Camosun Story #79: Danielle

Danielle, an early childhood educator by trade, teaches in the Early Learning and Care program at the college, joining the program in 2018 as a term instructor, and becoming continuing in 2021. Her focus and expertise have been on “classroom design and how that facilitates learning for young children and leadership, so I often teach the second-year leadership courses and the environments classes.” 

I wondered what brought Danielle to teaching post-secondary teaching from working with children. “I believe that early childhood educators can change the world and that the children we work with are capable, competent, with ideas that need to be shared. After doing a lot of advocacy work in childcare, going into post-secondary, and working with future educators seemed like the next logical step for me, to give back to the field.” And she models those principles with the students in her classes, holding them as capable and competent, and helping them learn how to apply their own ideas. “I see both children and students in my classes as citizens, and if you look at everybody that way, you centre respect and care in your practice, whether you’re teaching adults or children.” 

I was particularly interested in an assignment Danielle and the students in her class worked on this last term, an Open Pedagogy assignment which resulted in an amazing artifact and has interesting possibilities for the future. The next several paragraphs are in Danielle’s own words. 

“The COVID pandemic offered opportunities to challenge how we think about assignments and to make learning more meaningful in complex situations. One of my focuses during the pandemic for the lab class was to find ways for students to complete assignments during class times to make that work more meaningful for them and for the childcare centers they’re learning to practice in. This assignment emerged from an inquiry assignment on the land. The assignment itself had always worked, but something felt like it was missing.  

I had had a powerful experience just before the pandemic with a group of students in a leadership class where we decided the second day of class to scrap one assignment and design another together. As a result of their engagement with the assignment they created, I could clearly see how they were connecting to the course learning outcomes. I then wondered how I could do this in an environment class, and what emerged was a learning outcome around inquiry into the land. In the assignments package for the course, I included information that we were going to design and create a shared resource together (but not what the specific resource would be) along the steps we would be following.

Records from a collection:
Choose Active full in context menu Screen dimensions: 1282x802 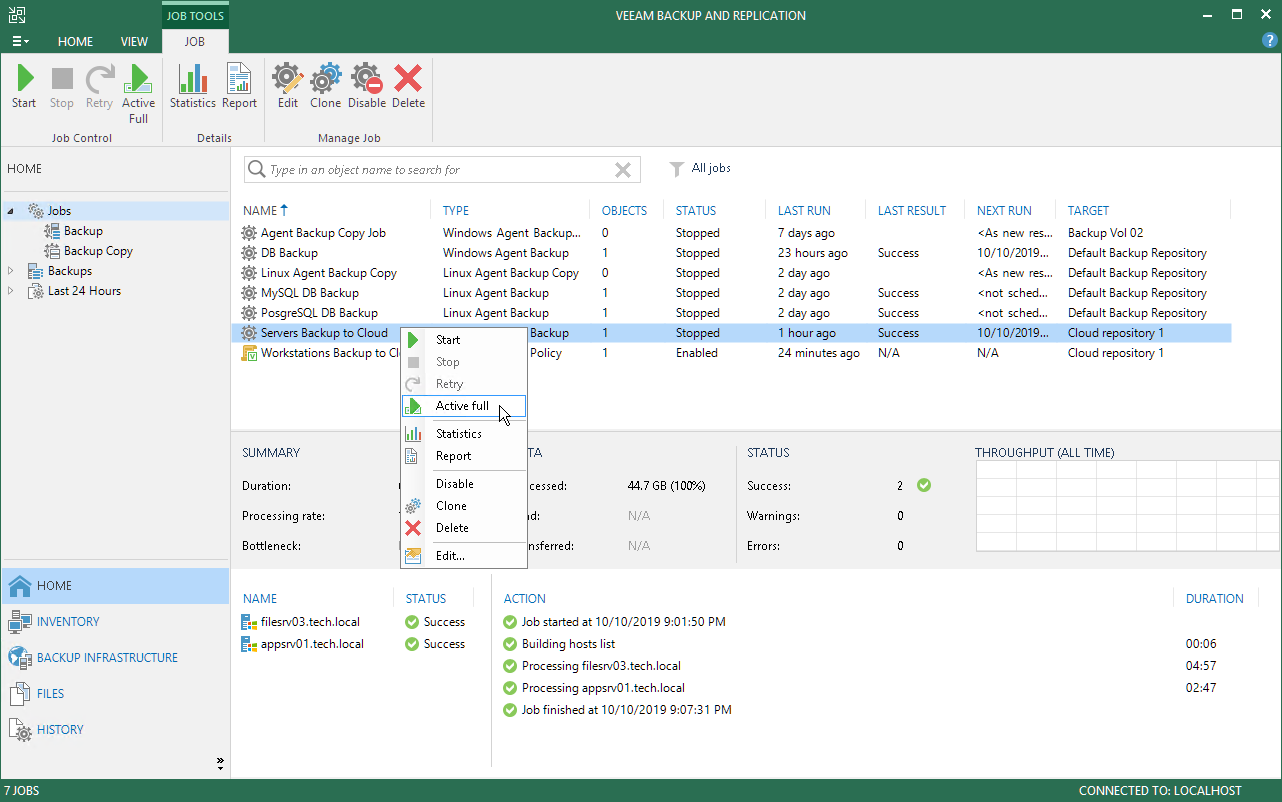(x=462, y=406)
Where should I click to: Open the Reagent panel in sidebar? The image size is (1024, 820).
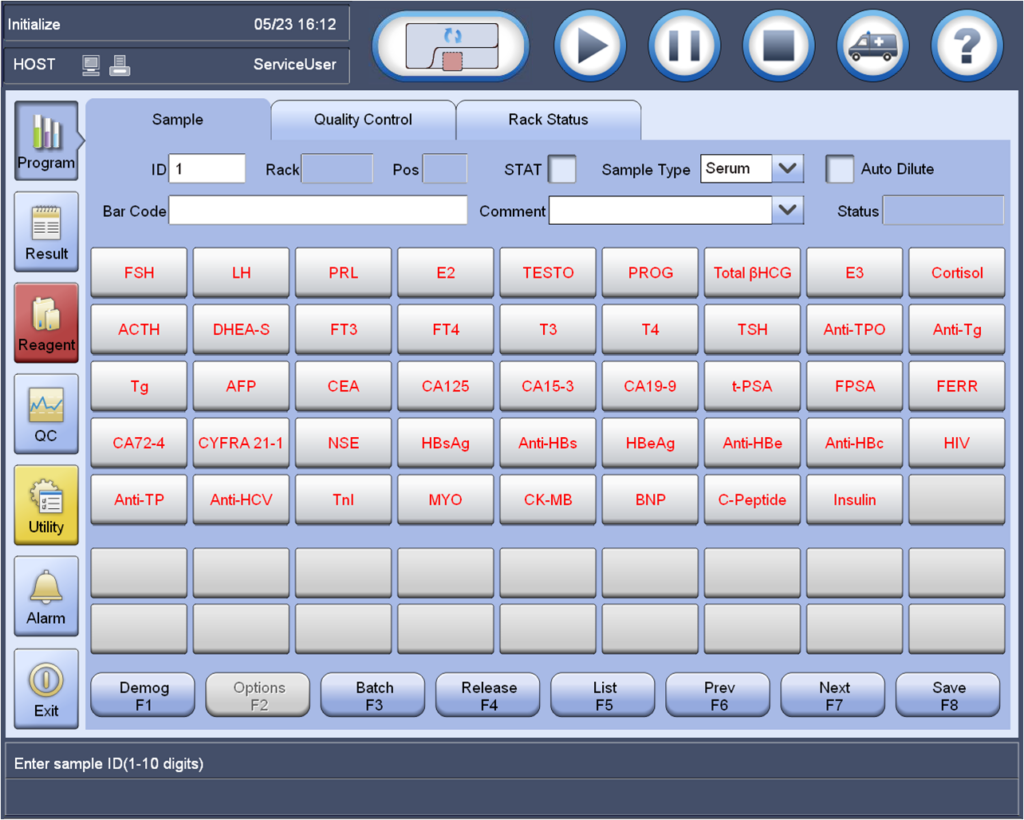coord(46,322)
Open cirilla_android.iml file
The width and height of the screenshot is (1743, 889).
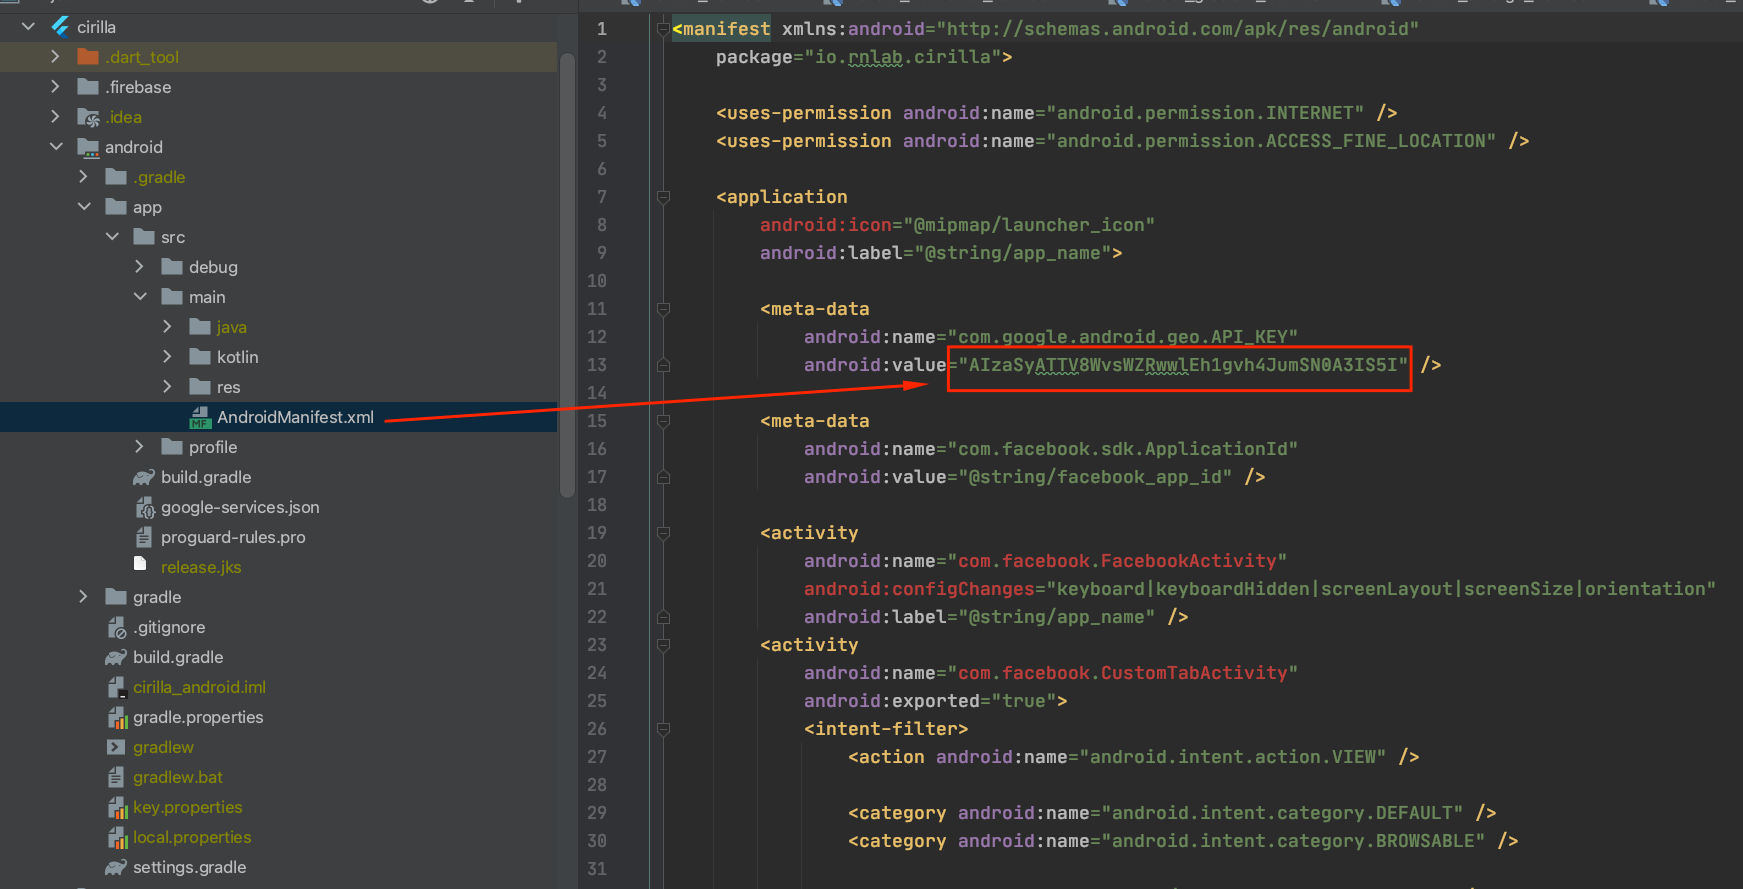[199, 687]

** What the exercise asks **
Rewrite the part of the profile of Danielle starting with "I had had a" and going on through "would be following.", substituting "lockdown" for "pandemic".

** Completed task **
I had had a powerful experience just before the lockdown with a group of students in a leadership class where we decided the second day of class to scrap one assignment and design another together. As a result of their engagement with the assignment they created, I could clearly see how they were connecting to the course learning outcomes. I then wondered how I could do this in an environment class, and what emerged was a learning outcome around inquiry into the land. In the assignments package for the course, I included information that we were going to design and create a shared resource together (but not what the specific resource would be) along the steps we would be following.